# Bread and toast



## ladylady (Apr 5, 2007)

Is it ok to feed rats toast?


----------



## cjshrader (Feb 15, 2007)

From everything I've read, yes, yes it is fine. Plain bread, however, may get lodged in their throats so I hear that isn't as safe.


----------



## ladylady (Apr 5, 2007)

Crispy toast crumbs it is then, thanks


----------



## lilspaz68 (Feb 24, 2007)

I feed crusts of bread, and nicely done toast, since its not doughy and not as likely to get caught and make them choke.


----------



## OnlyOno (Apr 4, 2007)

since rats don't really hoarde stuff in their cheeks, bread is okay to give them. if i feed regular bread, i feed them crusts because it's a little drier. i give picasso bread with a little olive oil on it for her skin. it does wonders for dry skin and hair.


----------



## Stephanie (Mar 25, 2007)

my ratties get regular bread i roll it into little balls for them and there has never been any choking though i don't know if i am going to keep doing it hearing that there is a chance LoL but they will still get toast


----------



## Night (Feb 23, 2007)

Actually, toast is great for rats. Though, aim for healthier types of bread - I wouldn't feed white bread. My rats really love bread soaked in olive oil, plus it's great for their coat!


----------



## Stephanie (Mar 25, 2007)

really olive oil? i am soo going to try that iriquois has a very dull coat


----------



## Wench (Apr 5, 2007)

I feed my rats the same breads/toast I eat. 100% whole wheat or multi grain breads, and if they're getting any of my toast it usually has a little low fat margarine on it.

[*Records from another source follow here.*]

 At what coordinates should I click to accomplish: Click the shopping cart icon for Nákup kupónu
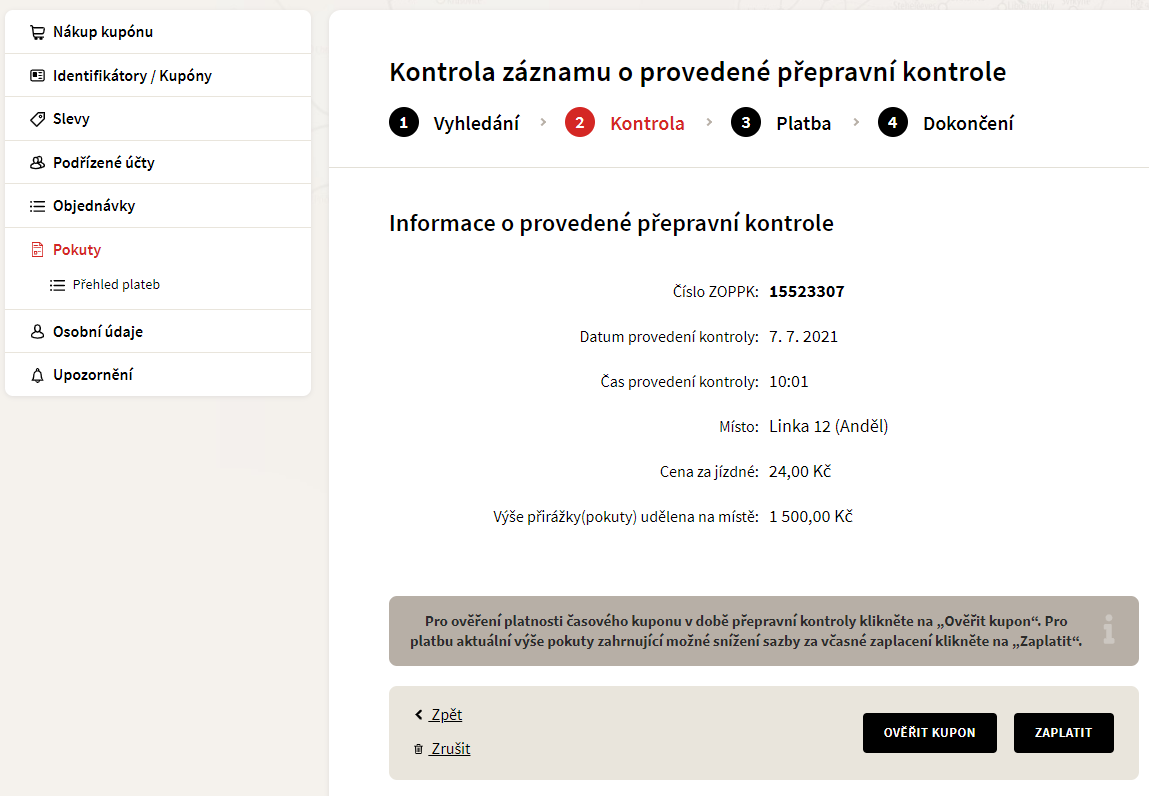click(37, 32)
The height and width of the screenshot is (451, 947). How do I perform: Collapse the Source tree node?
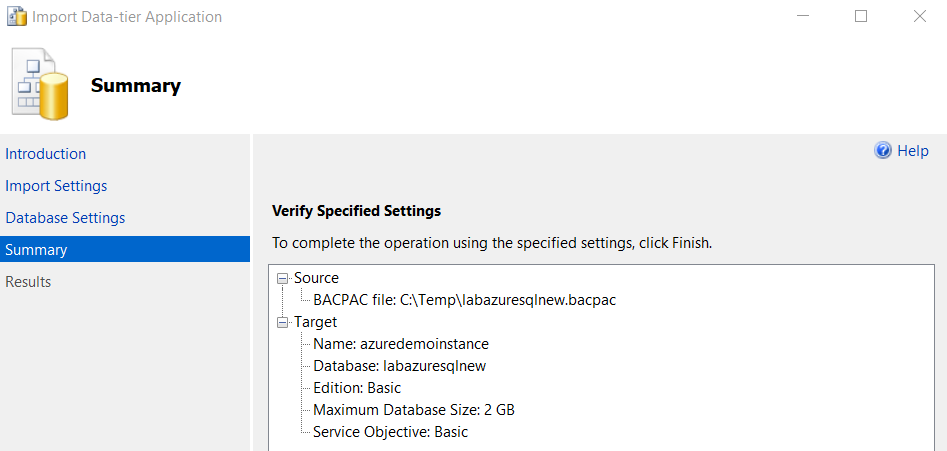(x=283, y=279)
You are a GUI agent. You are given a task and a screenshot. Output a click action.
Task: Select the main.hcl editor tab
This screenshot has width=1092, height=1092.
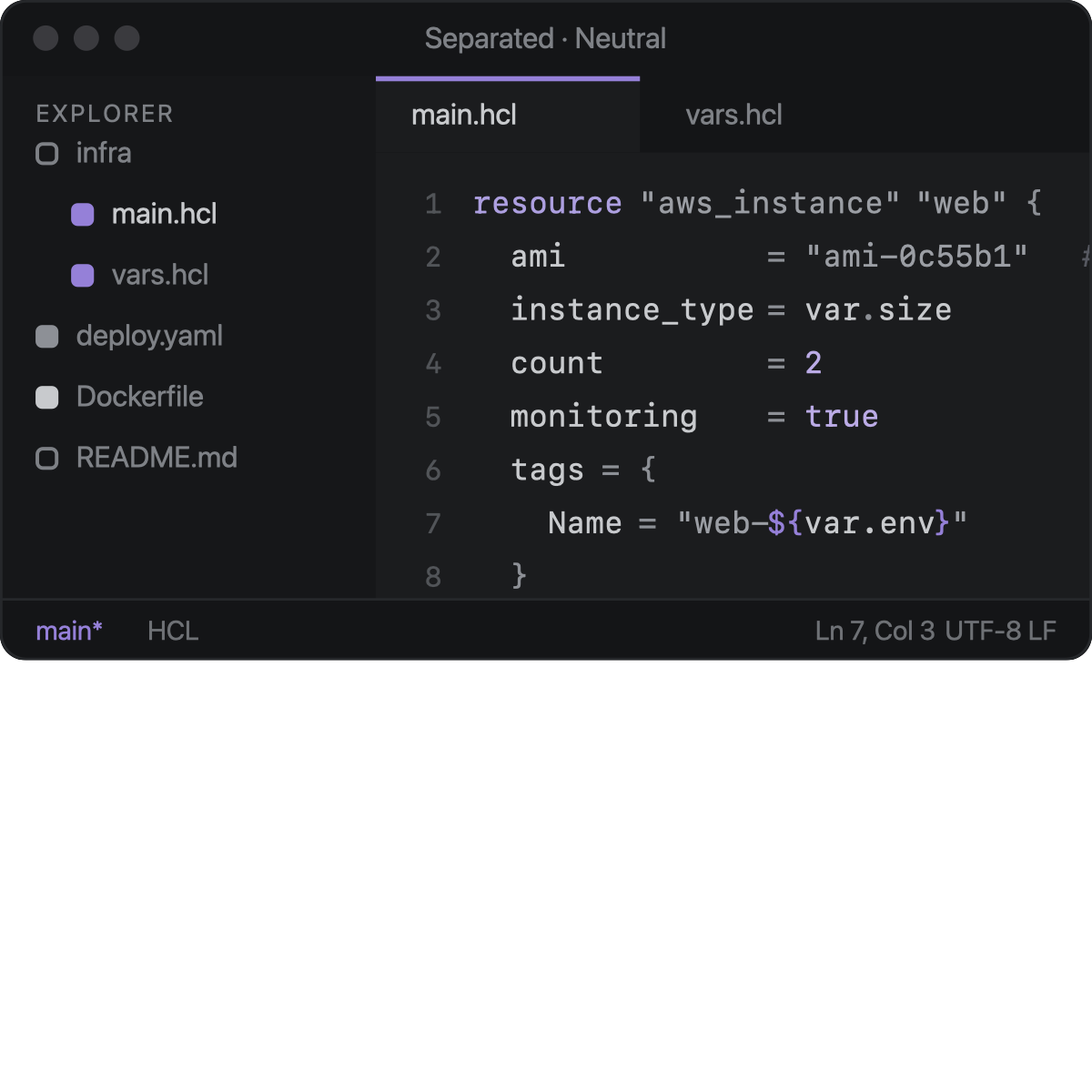[508, 116]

I'm going to try out the olive oil on toast/bread thing. Doris has a nice coat already but Milly could use a little gloss.


----------



## reachthestars (Feb 27, 2007)

Yup, my girls like the crusts of my toast . I haven't tried olive oil, but when i make the oatmeal I mix in some organic flax seed oil. It does wonders for their coats.


----------



## fallinstar (Nov 26, 2006)

i hope it is to give them toast as a while ago i had my boys out while i was eating beans on toast and toby ran up and nicked 3/4 ov a slice and shared it wiv the others and tryed 2 come bk for more! the cheeky so n so


----------